───── Provided records

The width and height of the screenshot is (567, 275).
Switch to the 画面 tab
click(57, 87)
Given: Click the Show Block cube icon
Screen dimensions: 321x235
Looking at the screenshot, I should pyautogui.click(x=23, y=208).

──────────

What to produce —
Pull out every line of the material above and write each one again without changing a single character.

Finished task —
The width and height of the screenshot is (567, 275).
Switch to the 画面 tab
click(57, 87)
Given: Click the Show Block cube icon
Screen dimensions: 321x235
Looking at the screenshot, I should pyautogui.click(x=23, y=208).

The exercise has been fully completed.